━━━ Data provided ━━━
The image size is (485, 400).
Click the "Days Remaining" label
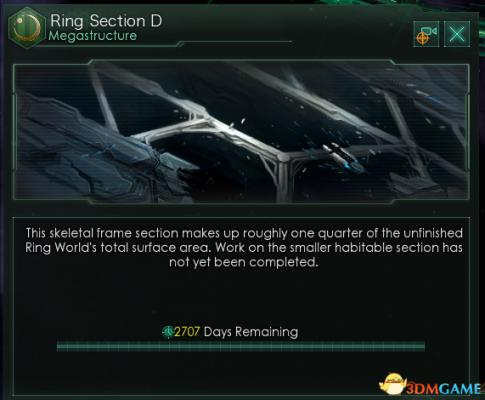[251, 332]
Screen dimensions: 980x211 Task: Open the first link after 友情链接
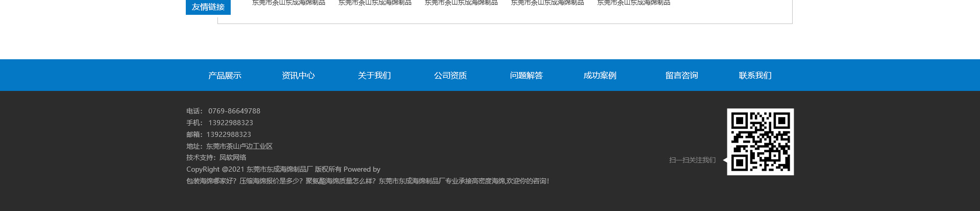288,3
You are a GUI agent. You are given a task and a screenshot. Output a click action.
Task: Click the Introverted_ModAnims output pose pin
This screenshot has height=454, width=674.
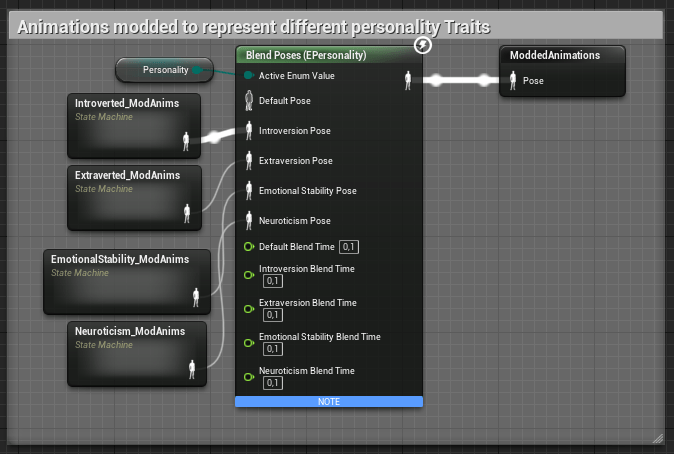(x=186, y=141)
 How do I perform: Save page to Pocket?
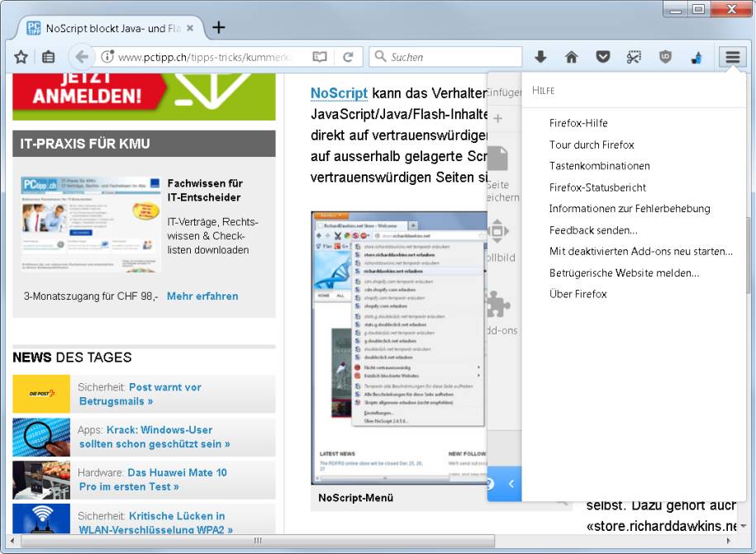[x=603, y=57]
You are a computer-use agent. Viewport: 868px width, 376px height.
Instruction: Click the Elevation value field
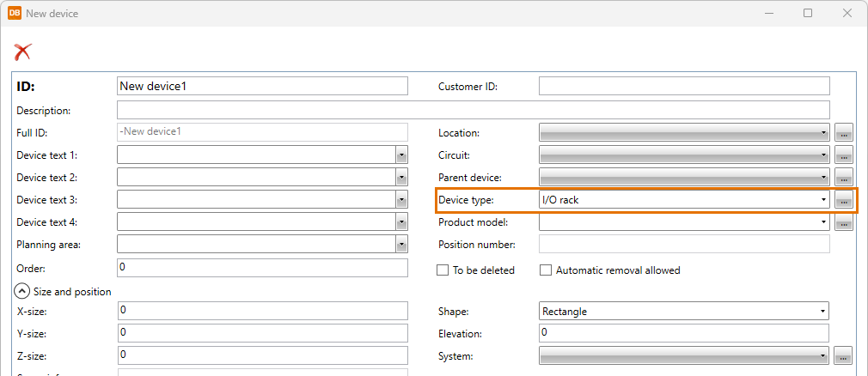point(683,333)
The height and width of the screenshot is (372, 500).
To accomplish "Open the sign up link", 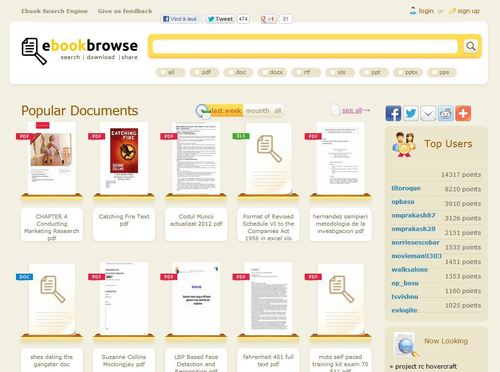I will tap(468, 11).
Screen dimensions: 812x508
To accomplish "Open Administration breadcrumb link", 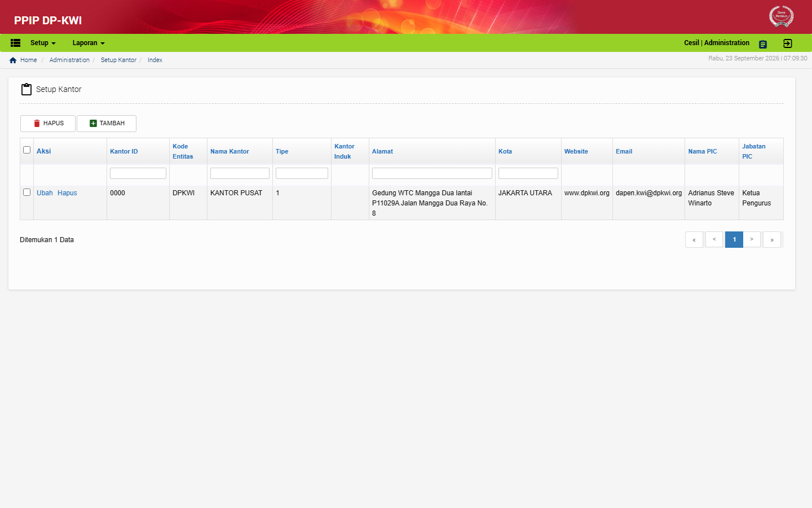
━━━
## Work to complete:
Please retype exactly the lines from the one containing "Screen dimensions: 812x508" to the last line of the records above, both included, without any pictures.

## Task answer:
Screen dimensions: 812x508
To accomplish "Open Administration breadcrumb link", 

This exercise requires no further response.